Cette trans­for­ma­tion se jus­ti­fie par l’érosion du lec­torat con­staté depuis quelques années ; c’est aus­si une réponse explicite au défi du GXM. Comme l’explique l’éditorial d’avril 1974 : « Pourquoi chang­er ? À cause de l’affaire Palaiseau ? C’est ce que diront les mau­vais­es langues et elles n’auront pas tout à fait tort. Non que le Con­seil de l’AX ait ressen­ti le besoin d’un organe pour soutenir sa poli­tique, mais parce qu’il a con­staté à cette occa­sion que La Jaune et la Rouge ne rem­plis­sait plus le rôle d’information qu’on pou­vait atten­dre. Désor­mais, ce sera la revue des Poly­tech­ni­ciens et non plus seule­ment celle du Con­seil de l’AX. »

“La Jaune et la Rouge doit-elle être le lieu
d’expression des positions du conseil de l’AX,
ou est-elle le reflet de la communauté polytechnicienne
dans son entier ?”

Une nouvelle J&R émerge

Le change­ment d’équipe à l’été 1975 mod­i­fie non seule­ment la ligne édi­to­ri­ale, mais aus­si la mise en page.

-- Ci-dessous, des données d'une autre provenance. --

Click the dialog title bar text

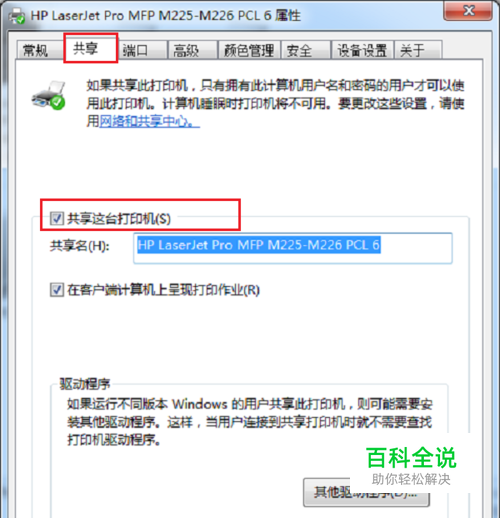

La nou­velle maque­tte du print­emps 1974 était très coû­teuse, et la pub­li­ca­tion est défici­taire, con­duisant l’AX à ren­flouer les caiss­es. Un effort est fait pour dévelop­per les ressources pub­lic­i­taires, le nom­bre de pages dimin­ue et l’on revient à une mise en page plus sobre, en noir et blanc. Ces change­ments sont jus­ti­fiés par le besoin d’économie, mais aus­si par une con­cep­tion du rôle de La Jaune et la Rouge, explique l’éditorial de sep­tem­bre 1975 : « Il s’agit d’assurer au moins les ser­vices ren­dus par un bul­letin de liai­son ; il s’agit de ne pas sac­ri­fi­er la vie de l’Association à une par­tie rédac­tion­nelle d’intérêt “général” qui, pré­cisé­ment, ne peut se dévelop­per et intéress­er que si la sous-tend une vie poly­tech­ni­ci­enne plus ardente. 

Il s’agit égale­ment de ne pas sac­ri­fi­er le bud­get de l’AX, qui devrait être ori­en­té vers le sec­ours et l’assistance, à la fab­ri­ca­tion d’une revue de pres­tige. » La cou­ver­ture illus­trée et la maque­tte en couleurs ne seront pas de retour avant 1985.

Le trans­fert à Palaiseau fut donc une crise majeure, à la fois pour l’institution, pour les asso­ci­a­tions d’anciens et pour La J&R. En jeu dans cette crise : la place à don­ner à l’expression de points de vue diver­gents voire opposés, la déf­i­ni­tion d’une ligne édi­to­ri­ale entre neu­tral­ité, expres­sion d’un con­sen­sus et com­mu­ni­ca­tion insti­tu­tion­nelle, le rôle même d’une revue d’alumni.